Bob Zimmerman served as Director of the Charles River Watershed Association from 1990 to 2018. During his tenure, CRWA became a leading authority on the science of water in urban watersheds, developing programs addressing combined sewer overflows, stormwater pollution, flooding, water quality, low instream flow, nutrient loading, habitat protection and restoration, sustainable development, the economics of water infrastructure, zoning and regulatory reform, and the vagaries of climate change in its urban manifestations. Critical to the work was the early recognition that urban infrastructure, and particularly urban water infrastructure, is the root cause of virtually all of the problems with water in megalopilan regions. As a consequence, Zimmerman focused CRWA resources on developing distributed wastewater infrastructure using sewage to generate renewable energy, thermal energy, and reclaimed water as well as significant profits, sustain and restore local surface water bodies, all while dramatically enhancing flood control and drought resilience. Zimmerman coauthored Transformation: Water Infrastructure for a Sustainable Future detailing the work and a blog series entitled Water Transformation explaining the approach.

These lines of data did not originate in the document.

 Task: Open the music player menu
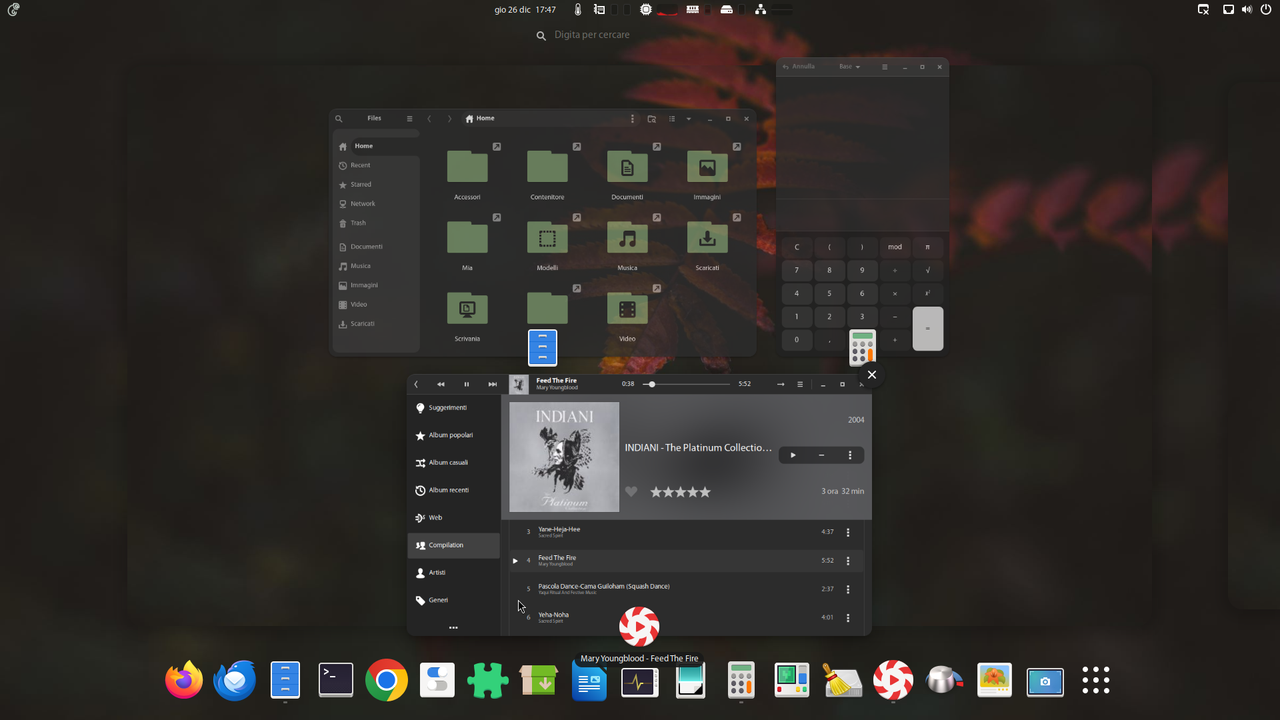click(x=799, y=383)
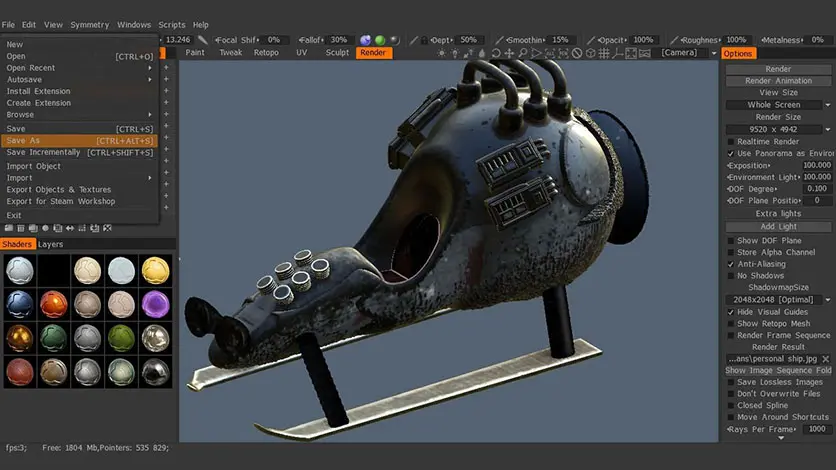Toggle the No Shadows checkbox
Image resolution: width=836 pixels, height=470 pixels.
pos(730,276)
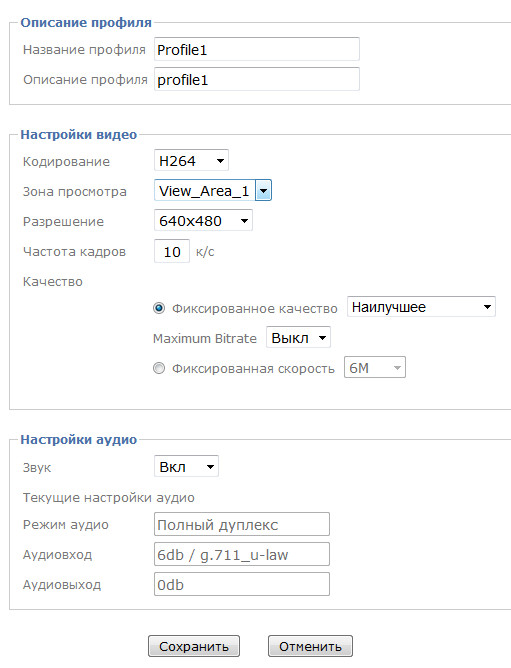Click the Режим аудио Полный дуплекс field

coord(242,524)
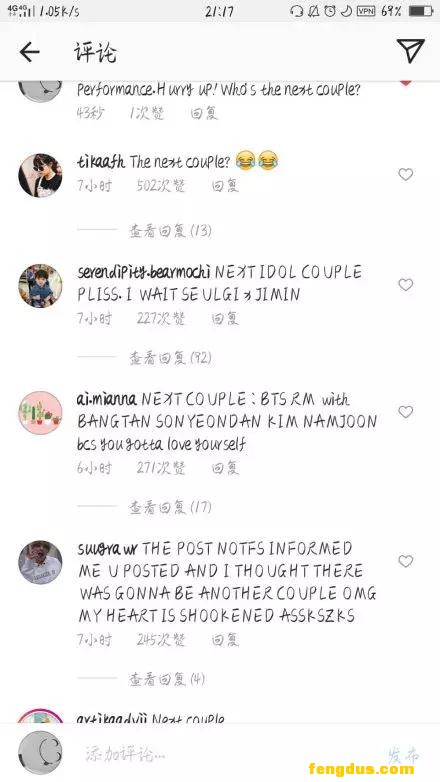Viewport: 440px width, 782px height.
Task: Open ai.mianna's cactus avatar
Action: tap(40, 412)
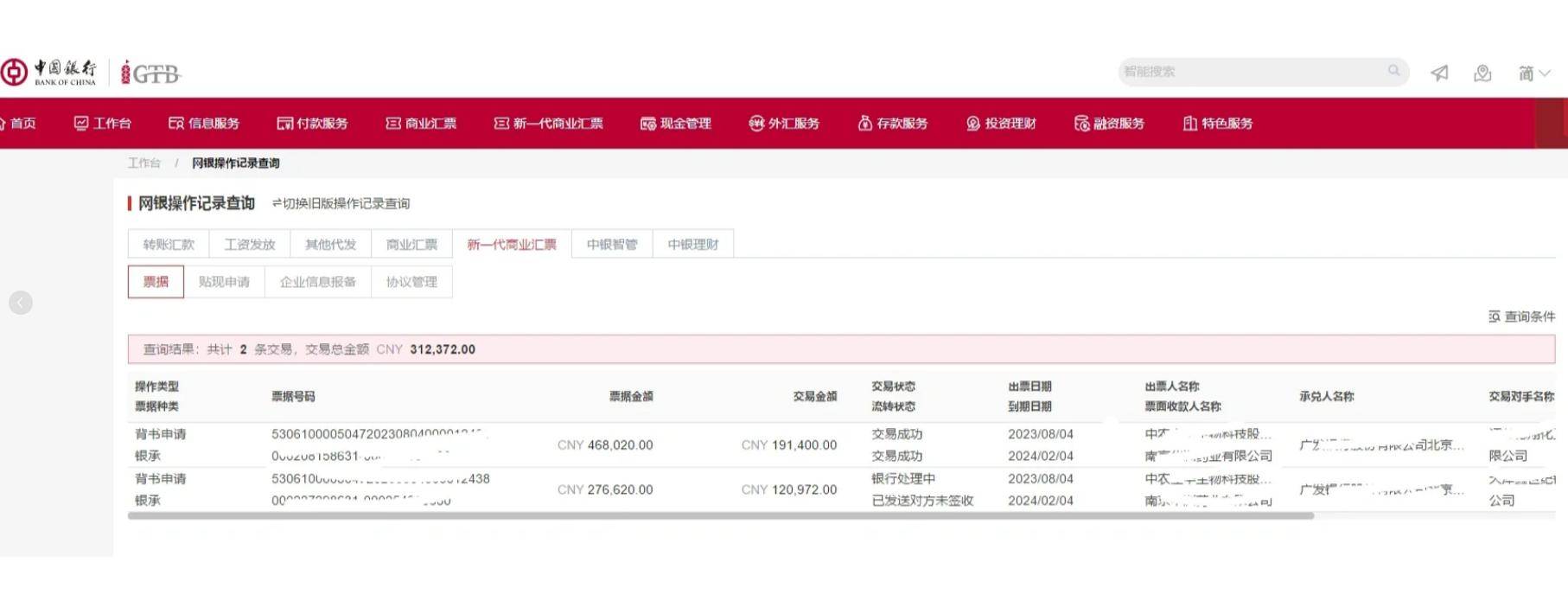
Task: Expand the 简 language dropdown
Action: [x=1534, y=74]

In an effort to better understand and source cyanobacteria, Zimmerman contracted with the Massachusetts Department of Environmental Protection and US EPA to undertake a “total maximum daily load” analysis for phosphorus for 70 miles of the Charles River. The resulting analysis was based on contributions of phosphates by land use type, leading to previously unknown identification of major nutrient sources from pavement, and particularly commercial, industrial, and high density residential land uses. His was the only nonprofit in the nation to undertake such a study and computer modeling effort. The work ultimately led to the development of a phosphorus trading program and market which would generate profits, reduce costs for capturing and controlling stormwater and flooding, and reduce heat island effect.
The Charles, among the most polluted rivers in the nation in 1990, is now called the cleanest urban river in the nation by US EPA due in large measure to the catalytic work of CRWA.
Prior to working at CRWA, Zimmerman co-founded and was the Headmaster of the National Sports Academy at Lake Placid, a boarding school offering a preparatory curriculum and training program for winter sports athletes. He has an MA in English, and a BA in English and History from Central Michigan University.